|Subject:||Business||Publisher:||Between the Lines|
|Published:||March 15th 2018||Pages:||128|
A mugger to a stranger, "Give me your wallet or I will beat
you to pulp!" It is a crime.
An employer says to a worker: "Adding lung-saving ventilation
will reduce my profit. Give me back some of your wages and I will
let you keep your lungs!" This is not a crime.
Our assumptions about the world condition us to see these
situations as legally different from one another. But what if we,
the critics of corporate capitalism, instead insisted on taking
the spirit of law, rather than its letter, seriously? It would then be
possible to describe many of the daily practices of capitalists and
their corporations as criminal in nature, even if not always criminal
by the letter and formality of law.
In Capitalism: A Crime Story, Harry Glasbeek makes the case
that if the rules and doctrines of liberal law were applied as they
should be according to law's own pronouncements and methodology,
corporate capitalism would be much harder to defend.

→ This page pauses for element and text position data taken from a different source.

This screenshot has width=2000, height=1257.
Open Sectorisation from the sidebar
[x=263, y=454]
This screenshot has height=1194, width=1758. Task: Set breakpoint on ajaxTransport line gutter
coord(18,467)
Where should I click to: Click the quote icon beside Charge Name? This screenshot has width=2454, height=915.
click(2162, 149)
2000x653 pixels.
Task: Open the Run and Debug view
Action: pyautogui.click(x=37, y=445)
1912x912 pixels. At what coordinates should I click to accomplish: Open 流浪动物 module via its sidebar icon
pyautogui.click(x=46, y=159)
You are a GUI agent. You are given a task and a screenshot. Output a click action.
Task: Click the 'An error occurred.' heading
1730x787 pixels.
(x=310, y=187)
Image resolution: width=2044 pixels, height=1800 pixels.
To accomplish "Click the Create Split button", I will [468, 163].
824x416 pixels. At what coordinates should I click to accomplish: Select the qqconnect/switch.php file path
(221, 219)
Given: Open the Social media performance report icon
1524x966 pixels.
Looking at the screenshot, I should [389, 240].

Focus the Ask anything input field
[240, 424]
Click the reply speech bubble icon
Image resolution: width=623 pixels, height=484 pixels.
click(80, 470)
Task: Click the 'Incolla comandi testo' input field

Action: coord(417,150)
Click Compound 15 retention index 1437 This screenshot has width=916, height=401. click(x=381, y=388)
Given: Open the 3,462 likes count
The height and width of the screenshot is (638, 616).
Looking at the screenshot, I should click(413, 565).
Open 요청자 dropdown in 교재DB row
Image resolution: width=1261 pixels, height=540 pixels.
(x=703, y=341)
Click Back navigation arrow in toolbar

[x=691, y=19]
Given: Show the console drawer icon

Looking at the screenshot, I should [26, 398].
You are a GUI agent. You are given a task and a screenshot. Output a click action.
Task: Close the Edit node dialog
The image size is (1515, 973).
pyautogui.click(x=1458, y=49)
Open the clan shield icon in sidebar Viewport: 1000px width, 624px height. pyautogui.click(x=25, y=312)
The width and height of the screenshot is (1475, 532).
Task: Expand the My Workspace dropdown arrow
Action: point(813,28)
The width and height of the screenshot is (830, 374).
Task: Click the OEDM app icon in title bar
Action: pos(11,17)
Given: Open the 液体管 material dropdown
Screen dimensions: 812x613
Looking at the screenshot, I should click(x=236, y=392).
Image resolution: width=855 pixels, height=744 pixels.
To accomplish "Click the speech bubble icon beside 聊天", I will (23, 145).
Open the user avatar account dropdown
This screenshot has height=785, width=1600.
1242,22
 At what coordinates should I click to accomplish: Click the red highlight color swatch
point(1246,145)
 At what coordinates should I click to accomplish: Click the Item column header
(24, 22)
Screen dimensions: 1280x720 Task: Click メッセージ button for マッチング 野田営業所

Harry Glasbeek is Professor Emeritus and Senior Scholar at Osgoode Hall Law School, York University. He has also taught at the universities of Melbourne and Monash in Australia, and the University of Western Ontario. He is the author of ten books including Class Privilege: How Law Shelters Shareholders and Coddles Capitalism and Wealth by Stealth: Corporate Crime, Corporate Law, and the Perversion of Democracy.